WHAT YOU HAVE TO DO: Print the records below once again, exactly as they were given.

Items from a data source:
■ ■ ■ ■ ■ ■ ■
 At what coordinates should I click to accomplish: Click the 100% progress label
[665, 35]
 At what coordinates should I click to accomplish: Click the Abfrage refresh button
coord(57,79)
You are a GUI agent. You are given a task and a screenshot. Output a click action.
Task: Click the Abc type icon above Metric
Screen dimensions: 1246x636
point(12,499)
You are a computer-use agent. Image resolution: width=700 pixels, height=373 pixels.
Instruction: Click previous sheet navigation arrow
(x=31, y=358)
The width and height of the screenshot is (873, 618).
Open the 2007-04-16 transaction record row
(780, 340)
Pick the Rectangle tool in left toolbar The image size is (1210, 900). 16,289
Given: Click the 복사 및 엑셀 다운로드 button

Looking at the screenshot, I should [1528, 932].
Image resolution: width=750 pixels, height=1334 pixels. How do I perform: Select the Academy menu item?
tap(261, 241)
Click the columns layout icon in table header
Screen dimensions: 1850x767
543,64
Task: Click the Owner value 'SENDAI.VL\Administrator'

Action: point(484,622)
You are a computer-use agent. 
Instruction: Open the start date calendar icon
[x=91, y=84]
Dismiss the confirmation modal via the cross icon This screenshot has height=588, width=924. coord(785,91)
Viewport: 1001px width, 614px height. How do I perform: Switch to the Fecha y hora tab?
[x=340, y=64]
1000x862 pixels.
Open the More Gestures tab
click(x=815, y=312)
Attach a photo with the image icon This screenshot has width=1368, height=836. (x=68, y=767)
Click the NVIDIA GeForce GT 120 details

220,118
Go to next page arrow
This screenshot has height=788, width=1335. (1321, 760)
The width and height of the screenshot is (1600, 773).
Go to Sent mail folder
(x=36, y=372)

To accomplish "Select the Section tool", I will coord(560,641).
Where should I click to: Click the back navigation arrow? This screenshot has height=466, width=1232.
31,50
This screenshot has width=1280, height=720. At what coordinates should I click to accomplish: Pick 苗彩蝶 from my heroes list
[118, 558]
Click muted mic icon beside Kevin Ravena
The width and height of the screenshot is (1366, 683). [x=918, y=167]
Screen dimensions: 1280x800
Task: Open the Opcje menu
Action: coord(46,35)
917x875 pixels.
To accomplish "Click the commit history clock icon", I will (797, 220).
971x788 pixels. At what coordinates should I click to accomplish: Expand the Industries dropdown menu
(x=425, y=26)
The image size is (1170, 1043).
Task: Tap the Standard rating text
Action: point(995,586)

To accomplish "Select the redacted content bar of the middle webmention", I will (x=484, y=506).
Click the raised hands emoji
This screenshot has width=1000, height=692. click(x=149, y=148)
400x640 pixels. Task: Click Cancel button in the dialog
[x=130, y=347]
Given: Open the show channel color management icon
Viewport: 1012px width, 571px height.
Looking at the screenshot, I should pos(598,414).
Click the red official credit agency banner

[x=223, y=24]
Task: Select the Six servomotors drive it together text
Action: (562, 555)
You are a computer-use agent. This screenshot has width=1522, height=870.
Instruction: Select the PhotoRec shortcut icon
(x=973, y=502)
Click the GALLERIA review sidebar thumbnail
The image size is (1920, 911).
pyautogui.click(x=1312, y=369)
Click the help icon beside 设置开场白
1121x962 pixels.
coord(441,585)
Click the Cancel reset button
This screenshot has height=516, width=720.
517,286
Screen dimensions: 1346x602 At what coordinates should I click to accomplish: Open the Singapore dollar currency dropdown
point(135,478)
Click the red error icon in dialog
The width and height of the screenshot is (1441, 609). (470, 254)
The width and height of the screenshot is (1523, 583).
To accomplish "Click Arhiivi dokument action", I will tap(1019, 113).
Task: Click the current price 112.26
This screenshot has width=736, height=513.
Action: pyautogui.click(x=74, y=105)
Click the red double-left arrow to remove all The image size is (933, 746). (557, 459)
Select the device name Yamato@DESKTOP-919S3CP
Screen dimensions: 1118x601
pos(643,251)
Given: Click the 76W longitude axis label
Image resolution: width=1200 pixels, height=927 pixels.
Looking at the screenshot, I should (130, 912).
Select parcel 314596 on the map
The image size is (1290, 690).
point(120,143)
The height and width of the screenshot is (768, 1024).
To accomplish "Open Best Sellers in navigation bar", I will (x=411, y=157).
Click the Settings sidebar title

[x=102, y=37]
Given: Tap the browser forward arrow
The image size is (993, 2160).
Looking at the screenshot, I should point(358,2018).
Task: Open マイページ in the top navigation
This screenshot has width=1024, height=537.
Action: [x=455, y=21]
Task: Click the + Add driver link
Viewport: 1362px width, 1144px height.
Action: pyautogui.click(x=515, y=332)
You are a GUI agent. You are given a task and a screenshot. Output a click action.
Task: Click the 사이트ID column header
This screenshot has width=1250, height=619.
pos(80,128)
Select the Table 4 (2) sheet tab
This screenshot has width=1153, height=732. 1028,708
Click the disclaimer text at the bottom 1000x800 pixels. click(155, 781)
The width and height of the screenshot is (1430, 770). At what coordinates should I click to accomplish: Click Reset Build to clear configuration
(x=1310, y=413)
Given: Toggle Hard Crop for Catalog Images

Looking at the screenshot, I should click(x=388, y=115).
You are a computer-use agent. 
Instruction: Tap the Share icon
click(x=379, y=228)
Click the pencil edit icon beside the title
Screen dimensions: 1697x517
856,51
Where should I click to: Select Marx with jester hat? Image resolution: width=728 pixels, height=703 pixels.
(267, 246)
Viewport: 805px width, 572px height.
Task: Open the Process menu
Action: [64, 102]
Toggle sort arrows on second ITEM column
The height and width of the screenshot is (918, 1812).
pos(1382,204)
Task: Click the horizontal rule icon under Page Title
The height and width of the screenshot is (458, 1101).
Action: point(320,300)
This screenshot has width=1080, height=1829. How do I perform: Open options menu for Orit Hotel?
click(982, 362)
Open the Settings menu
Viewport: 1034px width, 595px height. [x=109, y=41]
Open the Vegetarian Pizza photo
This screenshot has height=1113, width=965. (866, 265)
■ ■ ■ ■ ■ ■ ■
RESPONSE TO THIS TASK:
 At what coordinates should I click to accomplish: Click the 100% progress label
[665, 35]
 At what coordinates should I click to accomplish: Click the Abfrage refresh button
coord(57,79)
You are a GUI agent. You are given a task and a screenshot. Output a click action.
Task: Click the Abc type icon above Metric
Screen dimensions: 1246x636
point(12,499)
You are a computer-use agent. Image resolution: width=700 pixels, height=373 pixels.
Instruction: Click previous sheet navigation arrow
(x=31, y=358)
The width and height of the screenshot is (873, 618).
Open the 2007-04-16 transaction record row
(780, 340)
Pick the Rectangle tool in left toolbar The image size is (1210, 900). 16,289
Given: Click the 복사 및 엑셀 다운로드 button

Looking at the screenshot, I should [1528, 932].
Image resolution: width=750 pixels, height=1334 pixels. How do I perform: Select the Academy menu item?
tap(261, 241)
Click the columns layout icon in table header
Screen dimensions: 1850x767
543,64
Task: Click the Owner value 'SENDAI.VL\Administrator'

Action: point(484,622)
You are a computer-use agent. 
Instruction: Open the start date calendar icon
[x=91, y=84]
Dismiss the confirmation modal via the cross icon This screenshot has height=588, width=924. coord(785,91)
Viewport: 1001px width, 614px height. How do I perform: Switch to the Fecha y hora tab?
[x=340, y=64]
1000x862 pixels.
Open the More Gestures tab
click(x=815, y=312)
Attach a photo with the image icon This screenshot has width=1368, height=836. (x=68, y=767)
Click the NVIDIA GeForce GT 120 details

220,118
Go to next page arrow
This screenshot has height=788, width=1335. (1321, 760)
The width and height of the screenshot is (1600, 773).
Go to Sent mail folder
(x=36, y=372)

To accomplish "Select the Section tool", I will coord(560,641).
Where should I click to: Click the back navigation arrow? This screenshot has height=466, width=1232.
31,50
This screenshot has width=1280, height=720. At what coordinates should I click to accomplish: Pick 苗彩蝶 from my heroes list
[118, 558]
Click muted mic icon beside Kevin Ravena
The width and height of the screenshot is (1366, 683). [x=918, y=167]
Screen dimensions: 1280x800
Task: Open the Opcje menu
Action: coord(46,35)
917x875 pixels.
To accomplish "Click the commit history clock icon", I will (797, 220).
971x788 pixels. At what coordinates should I click to accomplish: Expand the Industries dropdown menu
(x=425, y=26)
The image size is (1170, 1043).
Task: Tap the Standard rating text
Action: point(995,586)

To accomplish "Select the redacted content bar of the middle webmention", I will (x=484, y=506).
Click the raised hands emoji
This screenshot has width=1000, height=692. click(x=149, y=148)
400x640 pixels. Task: Click Cancel button in the dialog
[x=130, y=347]
Given: Open the show channel color management icon
Viewport: 1012px width, 571px height.
Looking at the screenshot, I should pos(598,414).
Click the red official credit agency banner

[x=223, y=24]
Task: Select the Six servomotors drive it together text
Action: (562, 555)
You are a computer-use agent. This screenshot has width=1522, height=870.
Instruction: Select the PhotoRec shortcut icon
(x=973, y=502)
Click the GALLERIA review sidebar thumbnail
The image size is (1920, 911).
pyautogui.click(x=1312, y=369)
Click the help icon beside 设置开场白
1121x962 pixels.
coord(441,585)
Click the Cancel reset button
This screenshot has height=516, width=720.
517,286
Screen dimensions: 1346x602 At what coordinates should I click to accomplish: Open the Singapore dollar currency dropdown
point(135,478)
Click the red error icon in dialog
The width and height of the screenshot is (1441, 609). (470, 254)
The width and height of the screenshot is (1523, 583).
To accomplish "Click Arhiivi dokument action", I will tap(1019, 113).
Task: Click the current price 112.26
This screenshot has width=736, height=513.
Action: pyautogui.click(x=74, y=105)
Click the red double-left arrow to remove all The image size is (933, 746). (557, 459)
Select the device name Yamato@DESKTOP-919S3CP
Screen dimensions: 1118x601
pos(643,251)
Given: Click the 76W longitude axis label
Image resolution: width=1200 pixels, height=927 pixels.
Looking at the screenshot, I should (130, 912).
Select parcel 314596 on the map
The image size is (1290, 690).
point(120,143)
The height and width of the screenshot is (768, 1024).
To accomplish "Open Best Sellers in navigation bar", I will (x=411, y=157).
Click the Settings sidebar title

[x=102, y=37]
Given: Tap the browser forward arrow
The image size is (993, 2160).
Looking at the screenshot, I should point(358,2018).
Task: Open マイページ in the top navigation
This screenshot has width=1024, height=537.
Action: [x=455, y=21]
Task: Click the + Add driver link
Viewport: 1362px width, 1144px height.
Action: pyautogui.click(x=515, y=332)
You are a GUI agent. You are given a task and a screenshot. Output a click action.
Task: Click the 사이트ID column header
This screenshot has width=1250, height=619.
pos(80,128)
Select the Table 4 (2) sheet tab
This screenshot has width=1153, height=732. 1028,708
Click the disclaimer text at the bottom 1000x800 pixels. click(155, 781)
The width and height of the screenshot is (1430, 770). At what coordinates should I click to accomplish: Click Reset Build to clear configuration
(x=1310, y=413)
Given: Toggle Hard Crop for Catalog Images

Looking at the screenshot, I should click(x=388, y=115).
You are a computer-use agent. 
Instruction: Tap the Share icon
click(x=379, y=228)
Click the pencil edit icon beside the title
Screen dimensions: 1697x517
856,51
Where should I click to: Select Marx with jester hat? Image resolution: width=728 pixels, height=703 pixels.
(267, 246)
Viewport: 805px width, 572px height.
Task: Open the Process menu
Action: [64, 102]
Toggle sort arrows on second ITEM column
The height and width of the screenshot is (918, 1812).
pos(1382,204)
Task: Click the horizontal rule icon under Page Title
The height and width of the screenshot is (458, 1101).
Action: point(320,300)
This screenshot has width=1080, height=1829. How do I perform: Open options menu for Orit Hotel?
click(982, 362)
Open the Settings menu
Viewport: 1034px width, 595px height. [x=109, y=41]
Open the Vegetarian Pizza photo
This screenshot has height=1113, width=965. (866, 265)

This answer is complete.